NEW YORK (AFP) - The S&P 500 edged to a record on Wednesday (April 7) while the Nasdaq dipped as US President Joe Biden again called for infrastructure investment and Federal Reserve minutes showed inflation fears have risen somewhat.

US equities avoided major swings throughout the session as Biden cast his proposed US$2 trillion (S$2.7 trillion) infrastructure plan as a make-or-break moment for ensuring US supremacy on the world stage against a rising China.

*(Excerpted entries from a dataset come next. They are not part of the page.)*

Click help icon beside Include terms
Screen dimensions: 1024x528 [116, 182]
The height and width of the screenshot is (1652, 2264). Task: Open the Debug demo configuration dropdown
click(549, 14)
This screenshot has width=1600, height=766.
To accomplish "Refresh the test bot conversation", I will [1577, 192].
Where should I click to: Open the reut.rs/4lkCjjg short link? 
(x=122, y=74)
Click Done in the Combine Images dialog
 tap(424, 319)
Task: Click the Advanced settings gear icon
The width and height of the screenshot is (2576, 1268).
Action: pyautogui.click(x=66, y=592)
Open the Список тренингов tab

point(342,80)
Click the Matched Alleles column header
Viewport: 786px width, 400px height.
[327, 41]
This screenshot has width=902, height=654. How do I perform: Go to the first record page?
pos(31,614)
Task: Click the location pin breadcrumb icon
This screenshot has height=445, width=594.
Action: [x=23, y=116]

The president's remarks came as Treasury Secretary Janet Yellen campaigned for a global minimum corporate tax that would align other major economies with the Biden's administration plan to increase business taxes to finance the public works package, which has drawn opposition from congressional Republicans.

Meanwhile, Fed minutes showed most policy makers viewed inflation as stable, even as "several" central bankers worried that strong demand "could push up price inflation more than anticipated."

The Dow Jones Industrial Average edged up 0.1 per cent to 33,466.26.

The broad-based S&P 500 added 0.2 per cent at 4,079.95 to narrowly overtake Monday's record, while the tech-rich Nasdaq Composite Index slipped 0.1 per cent to 13,688.84.

Among individual companies, JPMorgan Chase gained 1.6 per cent after chief executive Jamie Dimon predicted the US economy would see a "likely boom" potentially through 2023 following a flood of fiscal support.

However, Dimon pointed to two risks that could derail this scenario - virulent Covid-19 variants that resist vaccines and a more long-running rise in inflation that compels the Fed to hike interest rates quickly.

Carnival jumped 1.3 per cent as it reported that cruise booking volumes were about 90 per cent higher in the first quarter compared with the prior three-month stretch, reflecting pent-up demand as Covid-19 restrictions lift.